= TASK INSTRUCTIONS =
A: In the Louisiana budget excerpt, how much money is set aside for the new corporate subsidy program?
B: Transcribe the Louisiana budget excerpt word for word, beginning at "State support for" and stopping after "go to work.".
C: Using the Louisiana budget excerpt, decide whether each statement agrees with it, and quote the words that settle it: (i) Public school teachers last got a permanent pay raise from the Legislature in 2022. (ii) Funding for early childhood education is being cut by 3%. (iii) Under the new corporate subsidy program, the state would pay up to 22% of the salaries for certain new jobs.

= SELECTED EXCERPT =
- - - - - - -

Unless legislators take steps to raise more revenue, these budget gaps will soon threaten the state’s ability to educate children, train workers and ensure access to health care and social services that are critical to a strong economy.
Despite these constraints, the governor proposes to spend $44 million more next year on Education Savings Accounts – a program that steers public dollars to private schools, which don’t operate with the same performance measures and transparency as public schools.
The administration also proposes more money for prisons, nursing homes and scholarships for vocational and technical training. Louisiana is also taking on $42 million in new costs for administering the Supplemental Nutrition Assistance Program (SNAP) because of a new federal law that pushes some of the costs of public benefit programs from the federal government to states.
There is $75 million set aside for a new corporate subsidy program where the state would cover up to 22% of the salaries for certain new jobs.
Taking on these new expenses means other priorities, particularly education, get shortchanged.
Left out of the budget plan is a pay raise for public school teachers and support workers, who last received a permanent pay raise from the Legislature in 2022. While Louisiana’s educators are doing heroic work – math and reading scores have leapfrogged other, wealthier states – they are paid nearly $6,000 less per year than their Southern counterparts.
State support for higher education is being cut by 3%, and funding for early childhood education is frozen at current levels, leaving out thousands of families who need quality, affordable child care so they can go to work.

- - - - - - -

= DATA SEGMENT =
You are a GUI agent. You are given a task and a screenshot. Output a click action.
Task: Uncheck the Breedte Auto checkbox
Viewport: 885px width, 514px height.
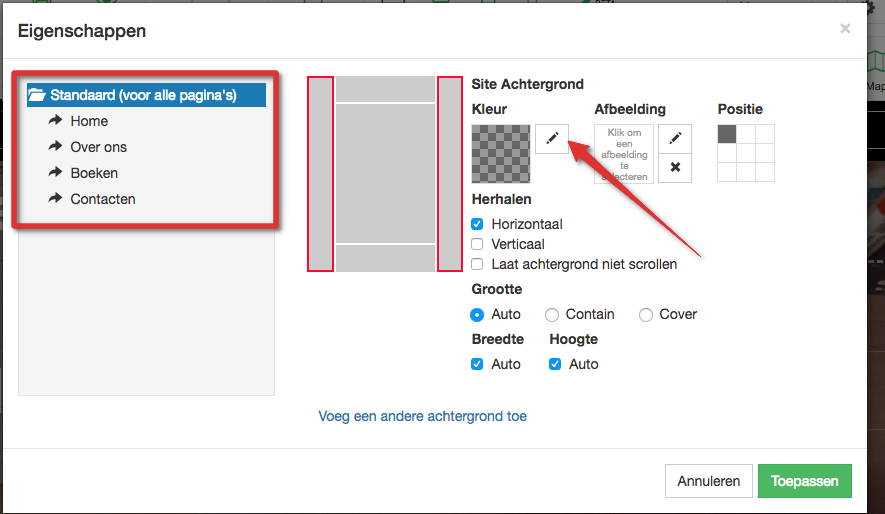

- - - - - - -

= RESPONSES TO THE TASKS =
A: $75 million

B:
State support for higher education is being cut by 3%, and funding for early childhood education is frozen at current levels, leaving out thousands of families who need quality, affordable child care so they can go to work.

C:
(i) Yes: "who last received a permanent pay raise from the Legislature in 2022"
(ii) No: "funding for early childhood education is frozen at current levels"
(iii) Yes: "the state would cover up to 22% of the salaries for certain new jobs"